++++ Texto fornecido ++++

A falta de ar é uma consequência do mau funcionamento dos pulmões ou do coração. Quando relacionada ao coração, o problema está no seu desempenho ao bombear o sangue pelo lado esquerdo. Isso pode ocorrer devido ao mau funcionamento das válvulas ou por doença avançada da musculatura do ventrículo esquerdo, acarretando acúmulo de sangue nos pulmões e a possibilidade de extravasamento desse sangue nos alvéolos pulmonares, inclusive com quadro agudo de insuficiência respiratória (congestão pulmonar).

A falta de ar também é um sintoma comum de insuficiência cardíaca. Nos estágios iniciais da doença, muitas pessoas se sentem sem fôlego após exercícios ou ao realizar tarefas que exigem mais do corpo. No entanto, se o quadro avança, a sensação de falta de ar pode se tornar corriqueira mesmo durante atividades do dia a dia, como subir escadas, tomar banho e até ao deitar.

Fadiga e cansaço aparente

O mesmo da falta de ar também acontece com o cansaço excessivo injustificado. Sabemos que todo mundo fica cansado após realizar determinadas atividades, mas aqui estamos falando de esgotamento, aquele cansaço extremo acompanhado de má disposição.

Quando o coração está fraco ou dilatado, não bombeia o sangue com eficiência para pulmões e músculos, causando fadiga. Grande parte dos casos de infarto, por exemplo, semanas antes são precedidos de fadiga. Vasos sanguíneos bloqueados ou problemas na circulação são algumas das causas dessa complicação.

++++

* [Tarefa 1] No texto sobre sintomas cardíacos, em quais atividades do dia a dia a falta de ar pode se tornar corriqueira quando o quadro avança?
* [Tarefa 2] Reproduza o trecho do texto sobre sintomas cardíacos, começando em "O mesmo da falta" e seguindo até "causas dessa complicação.".

++++ Informações fornecidas ++++

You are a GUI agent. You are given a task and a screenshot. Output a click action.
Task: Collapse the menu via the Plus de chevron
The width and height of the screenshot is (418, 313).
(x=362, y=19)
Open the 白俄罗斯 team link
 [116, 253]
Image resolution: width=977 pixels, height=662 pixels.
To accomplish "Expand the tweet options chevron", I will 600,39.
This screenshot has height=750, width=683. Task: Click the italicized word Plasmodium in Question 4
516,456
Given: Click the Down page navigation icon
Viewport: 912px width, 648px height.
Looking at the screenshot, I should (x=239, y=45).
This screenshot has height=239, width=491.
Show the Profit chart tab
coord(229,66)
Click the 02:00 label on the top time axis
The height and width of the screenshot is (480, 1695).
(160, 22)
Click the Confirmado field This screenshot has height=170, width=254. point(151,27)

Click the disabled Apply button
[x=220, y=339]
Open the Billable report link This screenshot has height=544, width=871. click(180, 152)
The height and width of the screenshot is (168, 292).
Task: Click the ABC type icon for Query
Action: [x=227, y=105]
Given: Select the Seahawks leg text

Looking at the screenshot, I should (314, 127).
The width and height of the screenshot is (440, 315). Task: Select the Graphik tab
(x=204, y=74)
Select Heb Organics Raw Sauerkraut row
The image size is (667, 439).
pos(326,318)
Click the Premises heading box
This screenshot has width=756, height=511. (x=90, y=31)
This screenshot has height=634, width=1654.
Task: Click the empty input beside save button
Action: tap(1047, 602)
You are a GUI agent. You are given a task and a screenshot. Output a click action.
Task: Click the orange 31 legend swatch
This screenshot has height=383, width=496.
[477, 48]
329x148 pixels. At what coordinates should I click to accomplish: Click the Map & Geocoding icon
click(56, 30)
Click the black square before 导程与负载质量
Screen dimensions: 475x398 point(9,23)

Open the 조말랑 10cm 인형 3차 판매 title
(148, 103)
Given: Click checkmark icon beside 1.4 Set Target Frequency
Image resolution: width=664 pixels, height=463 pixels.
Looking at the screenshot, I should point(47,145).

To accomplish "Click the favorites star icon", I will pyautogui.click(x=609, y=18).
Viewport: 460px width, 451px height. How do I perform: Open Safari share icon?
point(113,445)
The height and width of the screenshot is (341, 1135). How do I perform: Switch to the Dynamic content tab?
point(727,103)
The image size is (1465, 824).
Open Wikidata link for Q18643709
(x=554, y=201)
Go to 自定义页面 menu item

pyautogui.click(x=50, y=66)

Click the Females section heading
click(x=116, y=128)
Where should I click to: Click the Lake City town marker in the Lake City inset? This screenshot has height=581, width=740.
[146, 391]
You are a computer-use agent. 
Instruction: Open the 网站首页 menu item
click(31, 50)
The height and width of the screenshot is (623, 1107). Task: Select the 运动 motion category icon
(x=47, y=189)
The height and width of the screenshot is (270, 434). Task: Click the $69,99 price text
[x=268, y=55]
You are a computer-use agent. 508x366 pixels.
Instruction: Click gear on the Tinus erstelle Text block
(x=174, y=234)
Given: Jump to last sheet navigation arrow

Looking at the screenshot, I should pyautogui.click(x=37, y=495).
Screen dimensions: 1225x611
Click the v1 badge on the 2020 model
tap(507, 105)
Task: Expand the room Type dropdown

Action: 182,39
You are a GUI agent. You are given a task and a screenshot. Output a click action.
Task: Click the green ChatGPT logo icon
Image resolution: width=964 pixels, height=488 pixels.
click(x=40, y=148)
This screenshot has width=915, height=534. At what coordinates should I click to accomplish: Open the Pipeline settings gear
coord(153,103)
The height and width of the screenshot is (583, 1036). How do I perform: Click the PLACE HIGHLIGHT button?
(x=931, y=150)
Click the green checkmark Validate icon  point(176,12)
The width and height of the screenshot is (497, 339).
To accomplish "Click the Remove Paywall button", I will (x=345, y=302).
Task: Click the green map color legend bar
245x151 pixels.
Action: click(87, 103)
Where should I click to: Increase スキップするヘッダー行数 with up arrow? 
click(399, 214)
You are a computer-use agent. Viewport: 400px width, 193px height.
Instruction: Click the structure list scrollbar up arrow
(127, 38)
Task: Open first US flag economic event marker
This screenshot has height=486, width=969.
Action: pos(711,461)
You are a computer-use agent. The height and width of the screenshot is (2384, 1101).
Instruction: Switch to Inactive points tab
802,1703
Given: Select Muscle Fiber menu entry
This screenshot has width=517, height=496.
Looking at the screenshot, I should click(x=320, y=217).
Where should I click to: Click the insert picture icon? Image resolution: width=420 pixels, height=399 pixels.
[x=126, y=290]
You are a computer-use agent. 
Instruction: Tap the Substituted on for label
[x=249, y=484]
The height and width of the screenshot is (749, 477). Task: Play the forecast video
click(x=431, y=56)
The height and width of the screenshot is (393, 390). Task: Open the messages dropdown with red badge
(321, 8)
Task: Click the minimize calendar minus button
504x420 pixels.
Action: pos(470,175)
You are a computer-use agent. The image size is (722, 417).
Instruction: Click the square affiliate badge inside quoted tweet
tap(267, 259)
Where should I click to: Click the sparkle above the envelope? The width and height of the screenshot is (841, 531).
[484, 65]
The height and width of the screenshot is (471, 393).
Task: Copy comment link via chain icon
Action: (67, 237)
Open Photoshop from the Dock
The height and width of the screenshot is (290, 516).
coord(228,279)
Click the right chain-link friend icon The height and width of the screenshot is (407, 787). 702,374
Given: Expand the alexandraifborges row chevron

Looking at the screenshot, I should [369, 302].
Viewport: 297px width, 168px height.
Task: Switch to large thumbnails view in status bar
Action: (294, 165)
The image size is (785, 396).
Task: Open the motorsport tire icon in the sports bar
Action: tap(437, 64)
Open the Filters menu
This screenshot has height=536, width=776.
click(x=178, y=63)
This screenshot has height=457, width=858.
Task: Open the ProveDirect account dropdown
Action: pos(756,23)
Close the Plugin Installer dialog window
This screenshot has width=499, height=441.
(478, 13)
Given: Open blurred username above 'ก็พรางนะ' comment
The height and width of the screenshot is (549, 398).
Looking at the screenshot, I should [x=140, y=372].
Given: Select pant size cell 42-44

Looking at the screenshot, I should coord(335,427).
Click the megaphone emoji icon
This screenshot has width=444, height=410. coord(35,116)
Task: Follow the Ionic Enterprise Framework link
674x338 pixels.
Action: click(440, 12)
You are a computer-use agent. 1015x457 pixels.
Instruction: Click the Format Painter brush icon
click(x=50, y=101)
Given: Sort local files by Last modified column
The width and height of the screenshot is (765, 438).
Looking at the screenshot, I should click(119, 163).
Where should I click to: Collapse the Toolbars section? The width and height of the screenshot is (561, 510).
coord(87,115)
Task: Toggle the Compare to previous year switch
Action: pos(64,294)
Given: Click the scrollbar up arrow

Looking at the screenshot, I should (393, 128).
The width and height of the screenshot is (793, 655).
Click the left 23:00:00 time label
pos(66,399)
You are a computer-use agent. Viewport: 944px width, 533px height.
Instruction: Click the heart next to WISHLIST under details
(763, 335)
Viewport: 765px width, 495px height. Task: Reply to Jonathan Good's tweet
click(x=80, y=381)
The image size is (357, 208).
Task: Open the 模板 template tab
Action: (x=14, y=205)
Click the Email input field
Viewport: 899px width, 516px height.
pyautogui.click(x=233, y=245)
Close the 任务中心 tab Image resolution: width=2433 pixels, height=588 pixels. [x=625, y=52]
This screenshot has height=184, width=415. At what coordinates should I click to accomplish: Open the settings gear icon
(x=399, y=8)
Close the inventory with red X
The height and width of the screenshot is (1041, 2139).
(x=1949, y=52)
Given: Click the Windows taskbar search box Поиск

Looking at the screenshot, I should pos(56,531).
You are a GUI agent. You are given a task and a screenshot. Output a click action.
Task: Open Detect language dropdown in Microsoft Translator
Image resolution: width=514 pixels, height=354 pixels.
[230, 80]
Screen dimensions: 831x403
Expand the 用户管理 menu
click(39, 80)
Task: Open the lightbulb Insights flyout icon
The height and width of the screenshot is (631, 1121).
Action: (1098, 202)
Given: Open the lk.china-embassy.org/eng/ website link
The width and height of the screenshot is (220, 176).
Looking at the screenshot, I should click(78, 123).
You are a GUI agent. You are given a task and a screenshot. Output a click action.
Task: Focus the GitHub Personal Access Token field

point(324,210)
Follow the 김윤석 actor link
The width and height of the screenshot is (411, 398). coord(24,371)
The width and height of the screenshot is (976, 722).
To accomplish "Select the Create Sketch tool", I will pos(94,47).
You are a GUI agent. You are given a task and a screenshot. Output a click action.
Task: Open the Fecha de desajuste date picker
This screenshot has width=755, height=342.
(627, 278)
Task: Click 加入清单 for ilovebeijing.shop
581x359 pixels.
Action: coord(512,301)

++++

* [Resultado do exercício 1] Ao subir escadas, tomar banho e até ao deitar.

* [Resultado do exercício 2]
O mesmo da falta de ar também acontece com o cansaço excessivo injustificado. Sabemos que todo mundo fica cansado após realizar determinadas atividades, mas aqui estamos falando de esgotamento, aquele cansaço extremo acompanhado de má disposição.

Quando o coração está fraco ou dilatado, não bombeia o sangue com eficiência para pulmões e músculos, causando fadiga. Grande parte dos casos de infarto, por exemplo, semanas antes são precedidos de fadiga. Vasos sanguíneos bloqueados ou problemas na circulação são algumas das causas dessa complicação.